Every line of the data is to be transcribed as it stands.

Dataset excerpts:
——————
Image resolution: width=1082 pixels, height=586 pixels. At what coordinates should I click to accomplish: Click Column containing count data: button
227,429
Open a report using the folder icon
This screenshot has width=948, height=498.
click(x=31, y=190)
——————
● **Response area**
Image resolution: width=1082 pixels, height=586 pixels. At what coordinates should I click to accomplish: Click Column containing count data: button
227,429
Open a report using the folder icon
This screenshot has width=948, height=498.
click(x=31, y=190)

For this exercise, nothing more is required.